(Beginning of GIVEN RECORDS)
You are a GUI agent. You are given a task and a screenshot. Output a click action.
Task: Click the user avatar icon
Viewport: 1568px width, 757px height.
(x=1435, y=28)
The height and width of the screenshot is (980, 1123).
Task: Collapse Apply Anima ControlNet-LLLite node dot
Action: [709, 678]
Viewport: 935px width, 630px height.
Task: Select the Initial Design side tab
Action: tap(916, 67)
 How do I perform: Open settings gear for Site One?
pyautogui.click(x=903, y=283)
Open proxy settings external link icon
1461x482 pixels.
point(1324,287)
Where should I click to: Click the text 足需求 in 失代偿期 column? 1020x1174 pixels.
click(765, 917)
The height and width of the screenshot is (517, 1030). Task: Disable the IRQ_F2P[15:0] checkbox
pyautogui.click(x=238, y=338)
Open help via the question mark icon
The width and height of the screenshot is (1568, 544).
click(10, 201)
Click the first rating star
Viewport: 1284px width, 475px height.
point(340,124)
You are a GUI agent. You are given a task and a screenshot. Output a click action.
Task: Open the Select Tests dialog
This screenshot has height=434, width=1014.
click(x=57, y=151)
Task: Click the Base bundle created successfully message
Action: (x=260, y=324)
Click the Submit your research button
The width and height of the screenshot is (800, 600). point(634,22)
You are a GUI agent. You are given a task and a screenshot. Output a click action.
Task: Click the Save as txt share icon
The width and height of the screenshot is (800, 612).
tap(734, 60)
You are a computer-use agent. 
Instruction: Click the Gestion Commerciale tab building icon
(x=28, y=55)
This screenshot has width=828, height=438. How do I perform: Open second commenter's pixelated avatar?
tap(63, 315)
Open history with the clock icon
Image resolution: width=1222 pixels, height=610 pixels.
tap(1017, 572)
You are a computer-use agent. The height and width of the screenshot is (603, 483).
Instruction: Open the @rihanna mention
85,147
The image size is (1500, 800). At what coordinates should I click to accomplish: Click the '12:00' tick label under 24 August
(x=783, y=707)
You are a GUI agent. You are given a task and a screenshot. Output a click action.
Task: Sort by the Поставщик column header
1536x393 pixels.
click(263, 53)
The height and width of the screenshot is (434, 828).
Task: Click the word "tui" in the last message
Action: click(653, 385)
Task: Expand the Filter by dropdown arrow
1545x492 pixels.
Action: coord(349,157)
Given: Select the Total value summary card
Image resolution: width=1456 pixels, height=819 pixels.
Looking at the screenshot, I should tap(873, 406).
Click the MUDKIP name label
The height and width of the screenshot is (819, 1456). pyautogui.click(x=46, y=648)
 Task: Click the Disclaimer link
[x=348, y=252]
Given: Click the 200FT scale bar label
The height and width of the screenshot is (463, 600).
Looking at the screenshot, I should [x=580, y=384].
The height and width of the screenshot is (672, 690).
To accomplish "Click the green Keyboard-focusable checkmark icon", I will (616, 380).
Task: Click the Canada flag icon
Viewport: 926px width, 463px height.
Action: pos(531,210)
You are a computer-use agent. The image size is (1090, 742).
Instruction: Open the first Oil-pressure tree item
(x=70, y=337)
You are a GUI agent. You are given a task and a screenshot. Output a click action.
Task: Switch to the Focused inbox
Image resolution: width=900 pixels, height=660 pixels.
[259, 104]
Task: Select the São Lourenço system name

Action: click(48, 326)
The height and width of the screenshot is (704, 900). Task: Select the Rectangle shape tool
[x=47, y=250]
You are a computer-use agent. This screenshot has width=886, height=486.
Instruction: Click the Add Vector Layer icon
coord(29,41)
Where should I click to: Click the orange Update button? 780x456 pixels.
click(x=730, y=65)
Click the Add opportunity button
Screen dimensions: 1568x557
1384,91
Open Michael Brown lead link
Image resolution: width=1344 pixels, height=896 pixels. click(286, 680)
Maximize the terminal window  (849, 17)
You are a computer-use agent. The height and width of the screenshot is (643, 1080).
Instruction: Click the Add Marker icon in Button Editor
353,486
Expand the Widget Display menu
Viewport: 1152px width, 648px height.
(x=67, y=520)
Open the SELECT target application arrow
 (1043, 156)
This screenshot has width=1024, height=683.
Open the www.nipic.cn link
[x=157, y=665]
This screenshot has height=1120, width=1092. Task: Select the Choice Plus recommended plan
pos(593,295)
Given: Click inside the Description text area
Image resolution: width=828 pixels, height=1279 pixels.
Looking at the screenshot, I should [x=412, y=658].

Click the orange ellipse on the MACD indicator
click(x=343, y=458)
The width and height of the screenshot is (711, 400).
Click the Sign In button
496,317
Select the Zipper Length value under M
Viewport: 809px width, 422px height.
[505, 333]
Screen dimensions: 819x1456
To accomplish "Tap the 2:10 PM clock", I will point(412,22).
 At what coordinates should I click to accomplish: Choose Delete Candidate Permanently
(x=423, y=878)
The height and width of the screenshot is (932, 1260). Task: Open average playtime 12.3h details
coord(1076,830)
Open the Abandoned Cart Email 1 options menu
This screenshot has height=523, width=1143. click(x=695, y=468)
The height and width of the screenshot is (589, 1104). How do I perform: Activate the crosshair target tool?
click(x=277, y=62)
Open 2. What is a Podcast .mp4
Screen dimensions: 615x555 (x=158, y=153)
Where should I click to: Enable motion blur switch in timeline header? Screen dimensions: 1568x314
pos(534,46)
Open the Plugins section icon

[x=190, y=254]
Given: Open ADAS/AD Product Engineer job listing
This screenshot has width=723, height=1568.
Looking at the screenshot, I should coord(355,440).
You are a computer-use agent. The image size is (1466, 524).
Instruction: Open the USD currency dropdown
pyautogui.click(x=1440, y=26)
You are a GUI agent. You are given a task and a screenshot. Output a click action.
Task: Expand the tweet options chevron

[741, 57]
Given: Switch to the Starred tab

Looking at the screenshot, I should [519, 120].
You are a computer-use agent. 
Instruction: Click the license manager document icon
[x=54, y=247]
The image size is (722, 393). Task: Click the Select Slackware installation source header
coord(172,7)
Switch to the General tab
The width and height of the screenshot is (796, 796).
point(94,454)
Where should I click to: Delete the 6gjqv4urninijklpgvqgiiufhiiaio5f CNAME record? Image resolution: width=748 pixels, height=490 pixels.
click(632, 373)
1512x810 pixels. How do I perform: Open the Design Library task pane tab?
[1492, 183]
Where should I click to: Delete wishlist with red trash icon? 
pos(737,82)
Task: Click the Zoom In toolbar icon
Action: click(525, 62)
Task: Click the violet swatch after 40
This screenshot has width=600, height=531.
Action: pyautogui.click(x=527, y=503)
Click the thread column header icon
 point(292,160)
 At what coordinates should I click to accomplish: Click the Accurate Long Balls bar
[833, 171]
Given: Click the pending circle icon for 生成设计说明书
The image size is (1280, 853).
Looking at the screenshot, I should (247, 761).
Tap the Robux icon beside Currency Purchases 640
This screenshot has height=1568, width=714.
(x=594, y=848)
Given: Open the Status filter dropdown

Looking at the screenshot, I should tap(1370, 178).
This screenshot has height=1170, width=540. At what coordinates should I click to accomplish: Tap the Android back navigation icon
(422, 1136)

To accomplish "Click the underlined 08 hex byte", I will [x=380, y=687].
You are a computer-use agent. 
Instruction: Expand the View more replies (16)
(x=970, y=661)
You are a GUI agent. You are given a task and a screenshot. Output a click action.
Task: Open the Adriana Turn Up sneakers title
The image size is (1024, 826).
(End of GIVEN RECORDS)
Above are the records; repeat exactly the lines from the one holding "Given: Click the 200FT scale bar label" down to the one holding "Maximize the terminal", end lines included.

ANSWER BOX:
Given: Click the 200FT scale bar label
The height and width of the screenshot is (463, 600).
Looking at the screenshot, I should [x=580, y=384].
The height and width of the screenshot is (672, 690).
To accomplish "Click the green Keyboard-focusable checkmark icon", I will (616, 380).
Task: Click the Canada flag icon
Viewport: 926px width, 463px height.
Action: pos(531,210)
You are a computer-use agent. The image size is (1090, 742).
Instruction: Open the first Oil-pressure tree item
(x=70, y=337)
You are a GUI agent. You are given a task and a screenshot. Output a click action.
Task: Switch to the Focused inbox
Image resolution: width=900 pixels, height=660 pixels.
[259, 104]
Task: Select the São Lourenço system name

Action: click(48, 326)
The height and width of the screenshot is (704, 900). Task: Select the Rectangle shape tool
[x=47, y=250]
You are a computer-use agent. This screenshot has width=886, height=486.
Instruction: Click the Add Vector Layer icon
coord(29,41)
Where should I click to: Click the orange Update button? 780x456 pixels.
click(x=730, y=65)
Click the Add opportunity button
Screen dimensions: 1568x557
1384,91
Open Michael Brown lead link
Image resolution: width=1344 pixels, height=896 pixels. click(286, 680)
Maximize the terminal window  (849, 17)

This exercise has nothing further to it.